The tea partiers and free-staters who have been attracted to New Hampshire by the Live Free or Die motto really don't know what kind of "freedom" New Hampshire has traditionally practiced.
by Dan Kervick on Tue, 01/17/2012 - 9:41pm
You all are making me homesick for Vermont.
I grew up in the Midwest in a town in which neighbors typically worked in local factories and made enough money on one salary to support a family and have time left over to participate in community activities. I'm not sure we will ever see that kind of life ever again and that does make me sad at times.
by Oxy Mora on Tue, 01/17/2012 - 10:02pm
Thanks, Erica. I think what Romney's financial backers want is a complete reversal of any semblance of financial regulation which might have been introduced by Obama---as starters.
by Oxy Mora on Tue, 01/17/2012 - 9:34pm
There is nothing fundamentally wrong with financial capitalism that isn't inherent in old-timey capitalism.
People accumulate some inputs of some kind - equipment and raw materials - do some work on those materials, and transform them into something else such that the sum of the market prices of what results is greater than the sum of the prices of the original inputs.
It's capitalism if some of the value that was added in the productive process goes to the owners of the materials, even if those owners contributed no share at all of the work that transformed the materials and added the value.
The process can exhibit creative destruction in that the creation of the new value might destroy the market for some other things.
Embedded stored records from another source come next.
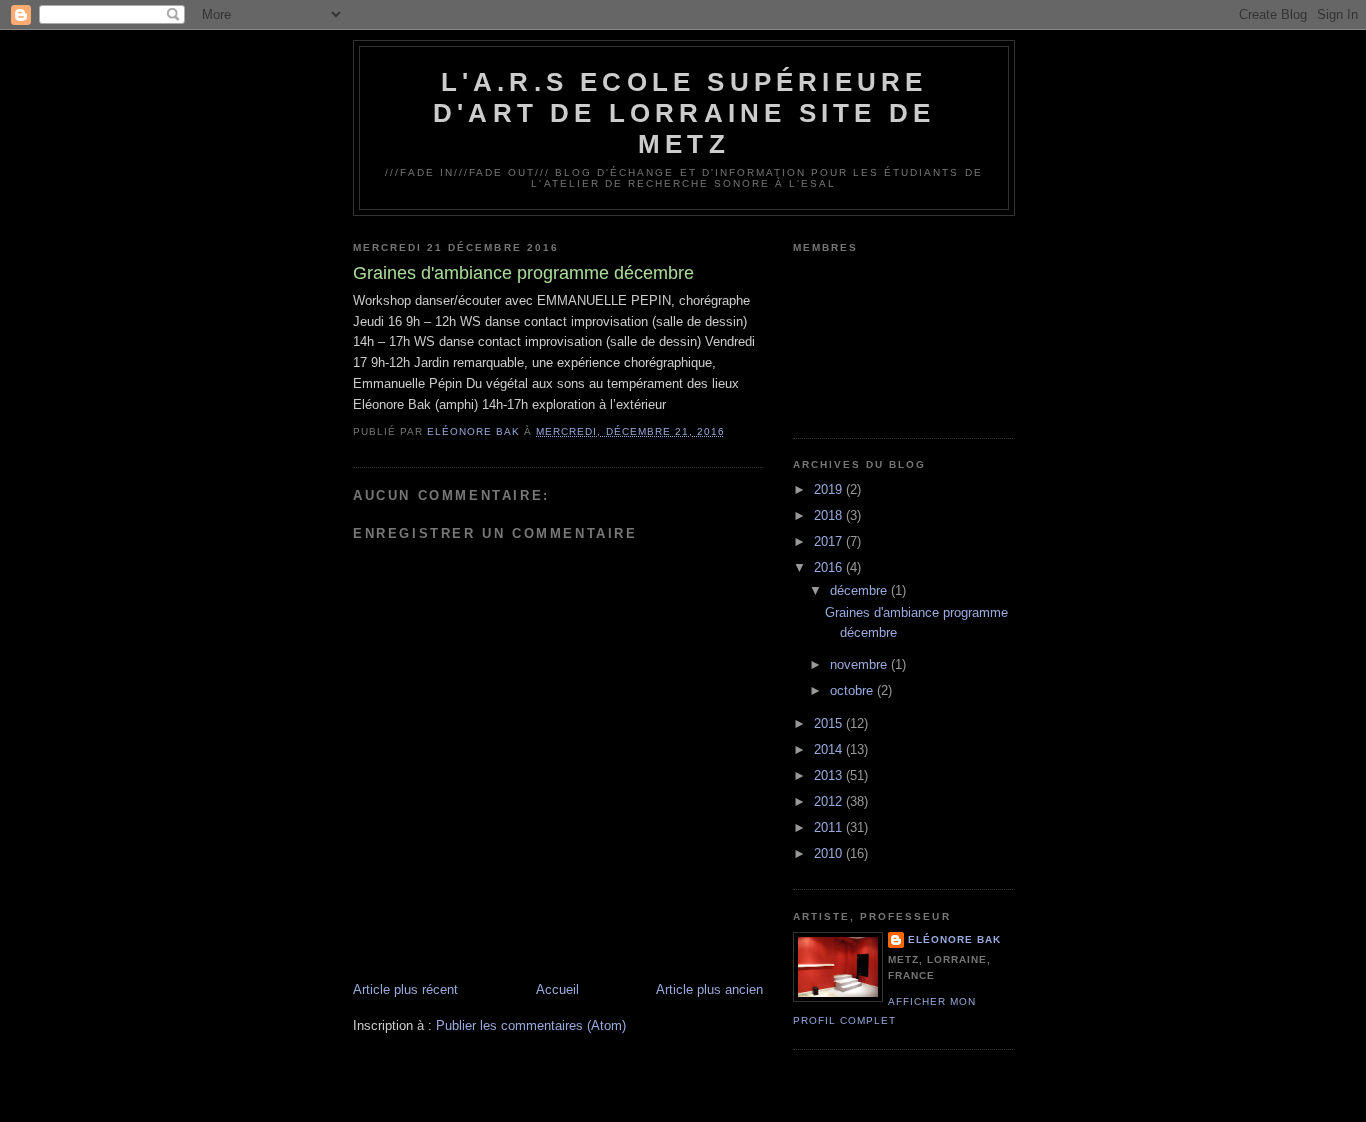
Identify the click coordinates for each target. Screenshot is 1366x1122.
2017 (830, 541)
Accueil (557, 989)
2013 (830, 775)
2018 (830, 515)
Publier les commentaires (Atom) (531, 1025)
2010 (830, 853)
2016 (830, 567)
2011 (830, 827)
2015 (830, 723)
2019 (830, 489)
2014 (830, 749)
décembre (860, 590)
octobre (853, 690)
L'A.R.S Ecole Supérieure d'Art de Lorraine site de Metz (684, 113)
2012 (830, 801)
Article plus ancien (709, 989)
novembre (860, 664)
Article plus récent (405, 989)
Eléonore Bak (954, 939)
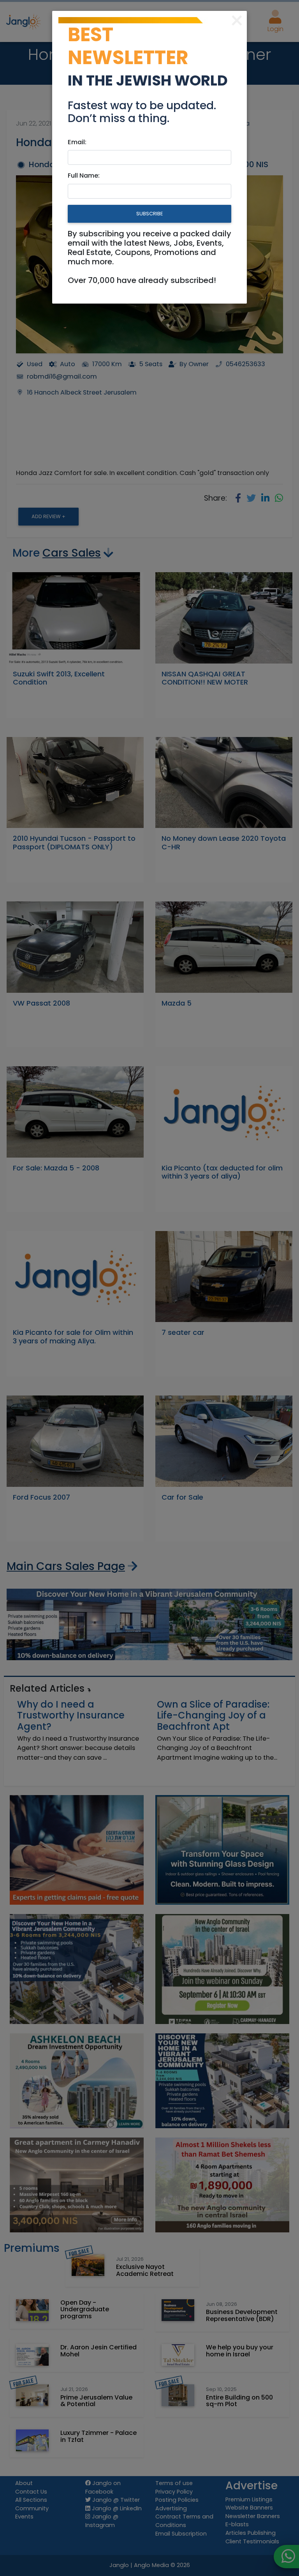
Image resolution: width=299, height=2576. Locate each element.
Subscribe (149, 213)
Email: (77, 142)
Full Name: (84, 175)
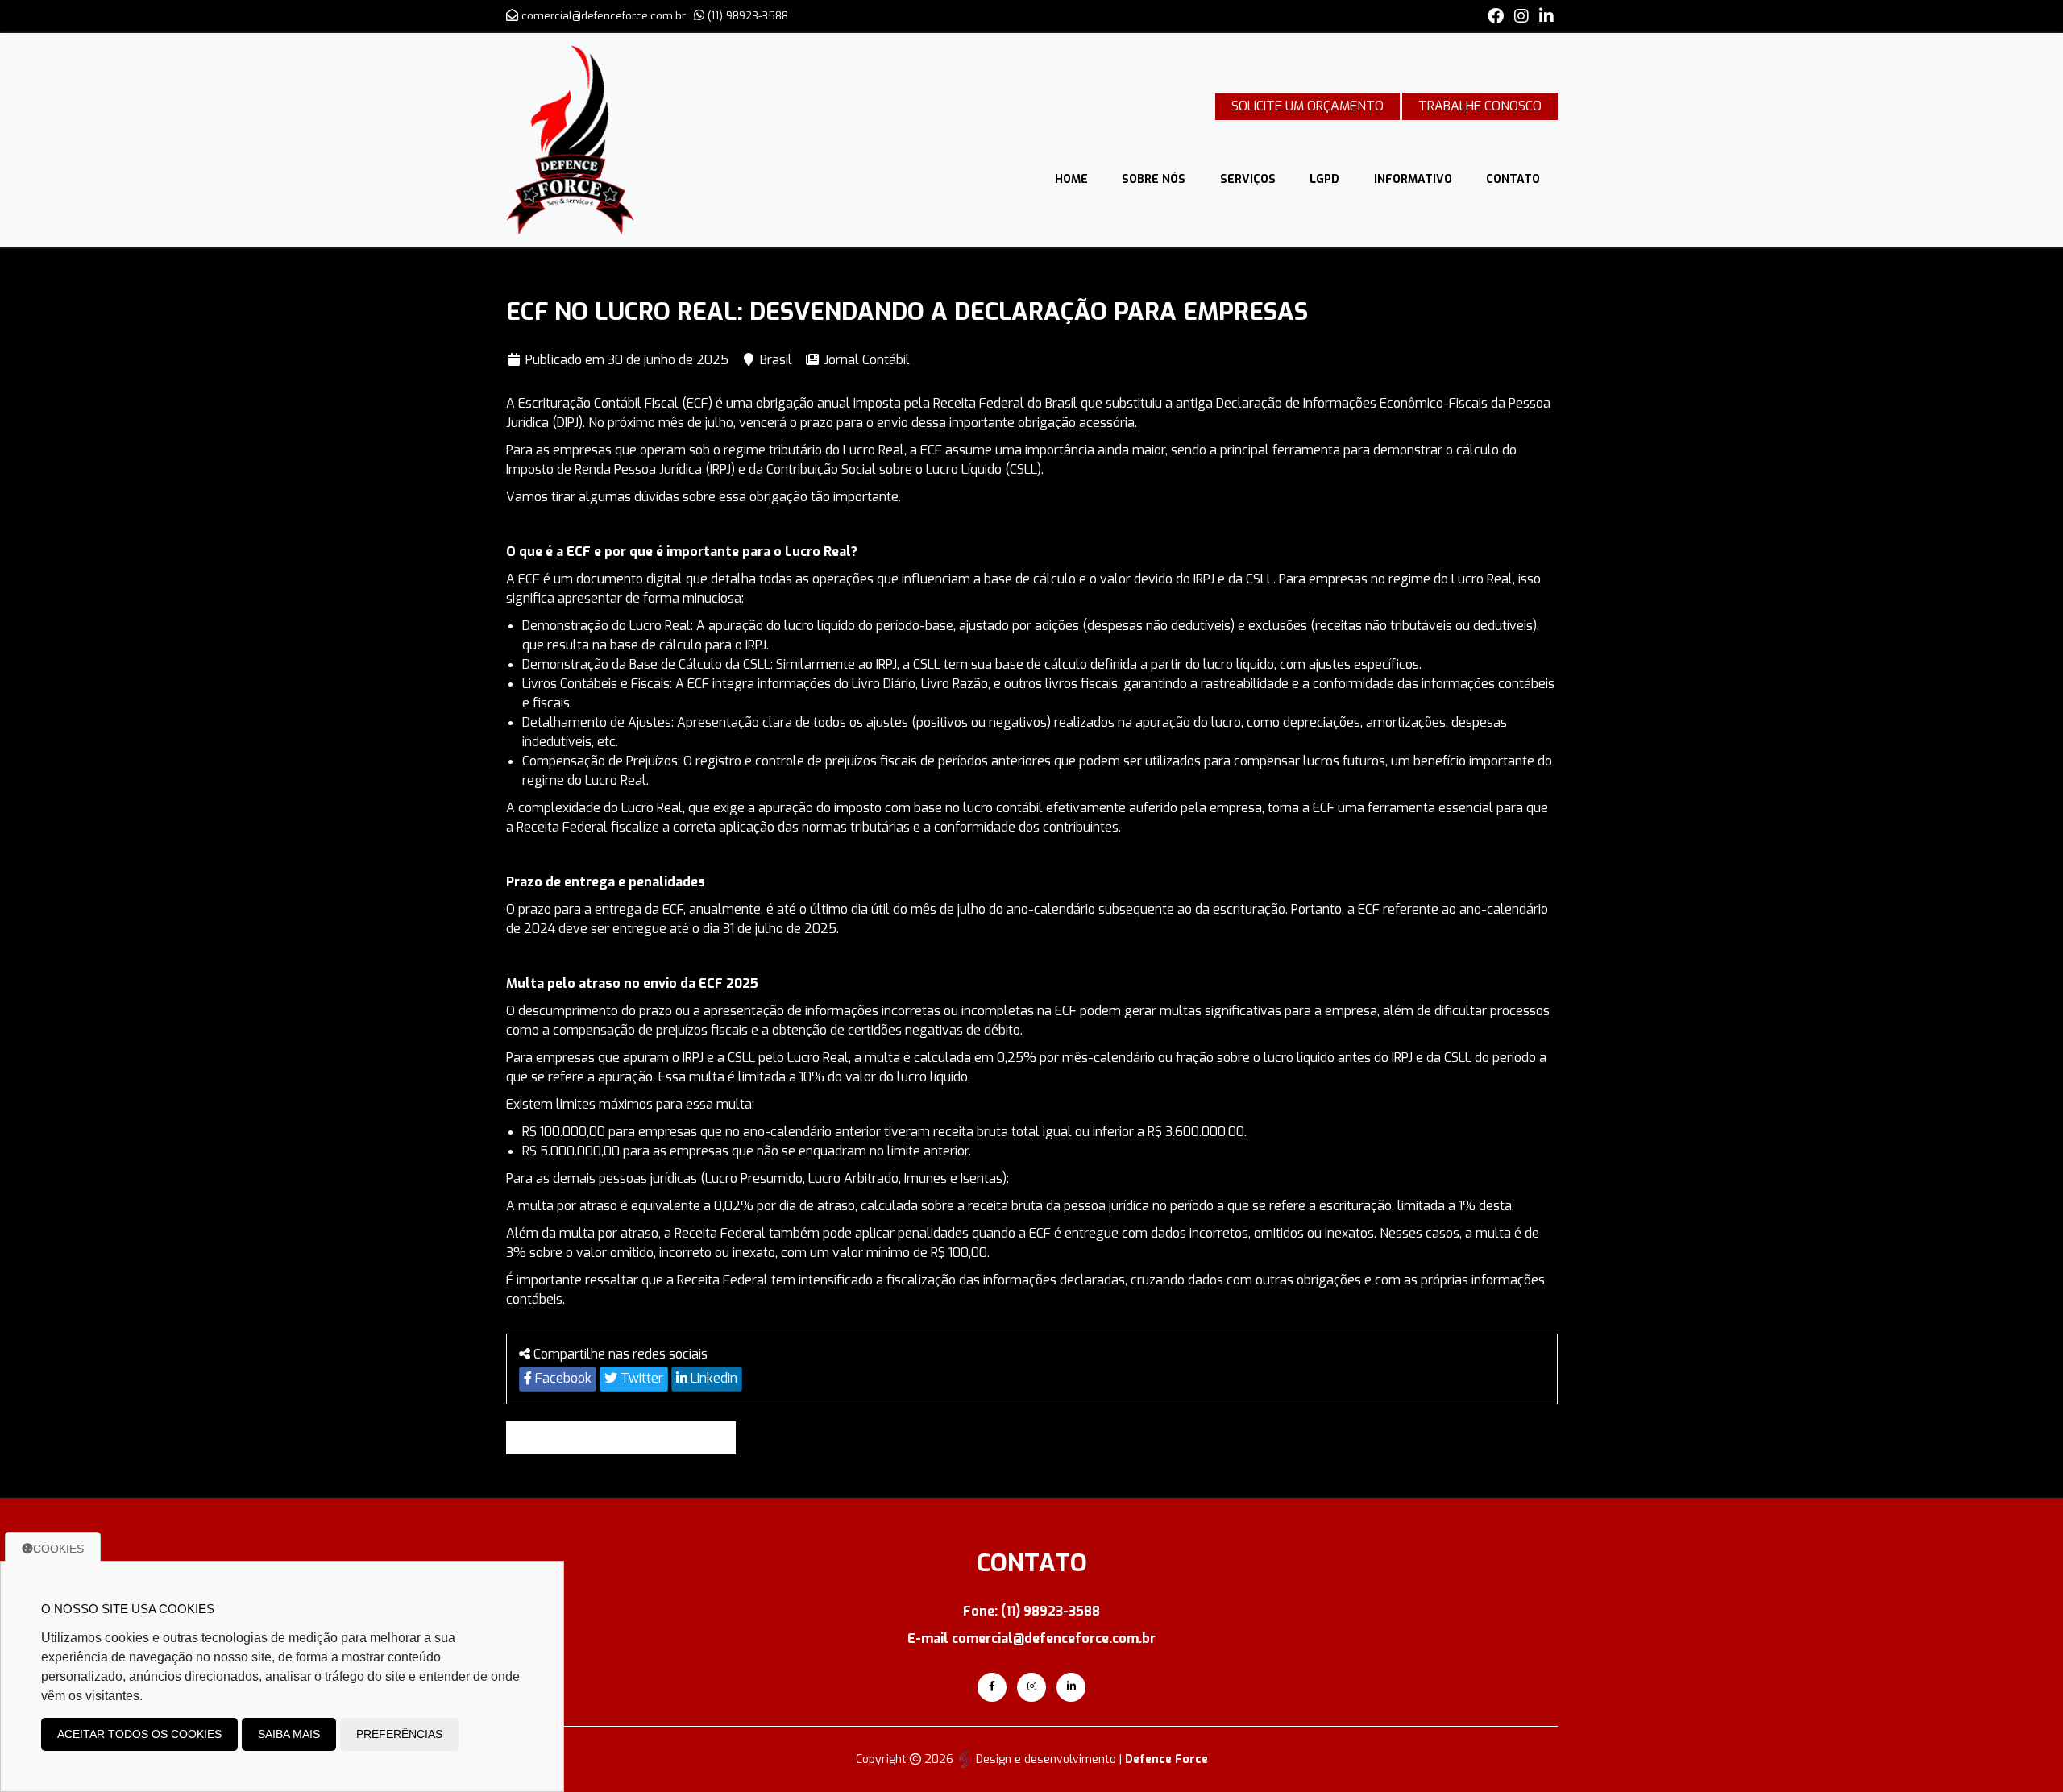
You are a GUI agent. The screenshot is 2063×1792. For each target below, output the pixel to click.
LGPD (1324, 179)
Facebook (562, 1378)
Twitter (640, 1378)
If I and several partners buy the parts for a tractor, put one together, and then hire ourselves out to plow fields, we might put some of the proprietors of plowing businesses that use horse-drawn plows out of business. The same thing can happen under various kinds of socialism.
What Romney's firm does is just capitalism on a bigger scale. They build new businesses out of the parts and profits of old businesses, and the stuff they end up with is clearly worth more on the market than was the stuff that went into the process. If it weren't they wouldn't have undertaken the process. Obviously millions of consumers agree, which is why the big box stores are able to put the mom and pop stores out of business.
Under any system of private property, the more a person owns, the greater that person's bargaining power and social power in commanding shares of additional value that is created. So inequalities in distributions of private property tend to generate even greater inequalities over time. That's true of Bain capital, and also true of the guys with the tractor.
So there can be no simple statement of why "financial capitalism" is bad while some more pure primordial form of capitalism is good.
The same fundamental moral issues are implicated in all of these activities: What is the most just way of distributing the addition in value that is made as a result of work with what already exists? What role should property rights, ownership privileges and bargaining power play in the distribution of added value? Should the upside and downside risks of organized enterprise that are inherent in the processes of creative destruction in a dynamic economy be born fully by the participants in those enterprises, or should they be distributed more broadly across the society?
by Dan Kervick on Tue, 01/17/2012 - 3:59pm
Thanks for commenting. I'll respond when I've had a chance to study on it.